Il faut remarquer que l’Ancien Testament, qui est à l’origine du judaïsme, du christianisme et de l’islam, commence par le récit de la Genèse, qui prétend expliquer comment l’univers a été créé. Même si les sciences ont montré que cette description n’est pas juste, la Genèse inscrit tout de même un souci de rendre raison de tout ce qui est au commencement de la religion. C’est pourquoi Comte considérait que lorsque les religions deviennent monothéistes (croyance en un dieu unique), on n’est plus très loin de sortir de l’âge religieux pour aller vers l’âge positif.

Mais le positivisme de Comte n’est pas un hyper-rationalisme. Comte rappelle d’abord que sans la religion, l’imagination ne se serait pas développée. Or, le scientifique doit pouvoir imaginer des théories nouvelles pour expliquer ce qui reste incompris (même si ces théories doivent ensuite être rationnellement vérifiées). Mais Comte montre surtout que la science ne pourra jamais éliminer la croyance religieuse car elle ne répond pas aux questions portant sur l’origine première ou sur la destination dernière de ce qui existe. Tant que ces questions resteront présentes à l’esprit des hommes, la croyance religieuse ne disparaîtra pas. Peut-on penser que la science sera capable de dissoudre ces questions, en montrant qu’elles n’ont guère d’importance ?

4Les degrés de la croyance

Dans la Critique de la raison pure (1781), Kant propose de distinguer l’opinion, la foi et la science comme trois degrés de la croyance : « L’opinion est une croyance qui a conscience d’être insuffisante aussi bien subjectivement qu’objectivement. Si la croyance n’est que subjectivement suffisante et si elle est en même temps tenue pour objectivement insuffisante, elle s’appelle foi. Enfin, la croyance suffisante aussi bien subjectivement qu’objectivement s’appelle science. La suffisance subjective s’appelle conviction (pour moi-même) et la suffisance objective certitude (pour tout le monde) ».
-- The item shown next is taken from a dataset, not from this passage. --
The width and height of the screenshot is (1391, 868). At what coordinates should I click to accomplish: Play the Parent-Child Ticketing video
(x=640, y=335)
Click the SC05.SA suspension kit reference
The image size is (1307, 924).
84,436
Kant considère ici que toute pensée est une certaine croyance, une certaine manière de tenir pour vrai ce que je pense (sans quoi ce n’est pas cela que je penserais, mais plutôt autre chose). Mais la croyance peut être plus ou moins ferme :

– c’est une opinion quand sa vérité ne me paraît suffisante ni à mes yeux ni aux yeux des autres. C’est pourquoi Kant dit qu’elle est insuffisante subjectivement et objectivement. C’est aussi pourquoi les opinions sont fragiles et changent souvent ;

– c’est de la foi quand sa vérité me suffit sans me permettre de penser que tout le monde devrait la reconnaître aussi comme vraie. Le sujet pensant affirme ici que la croyance lui paraît suffisamment fondée subjectivement, tout en reconnaissant qu’objectivement cela ne donne pas de certitude. C’est pourquoi la foi doit être tolérante et admettre que l’incroyance ou d’autres croyances sont légitimes ;

– c’est de la science lorsque sa vérité non seulement me convainc, mais me paraît devoir être acceptée par tous, comme lorsque je dis que 2 et 2 font 4. Je sais bien qu’en fait, certaines personnes comptent mal et ne donneront pas ce résultat, mais je pense pourtant que tout le monde devrait parvenir à ce résultat.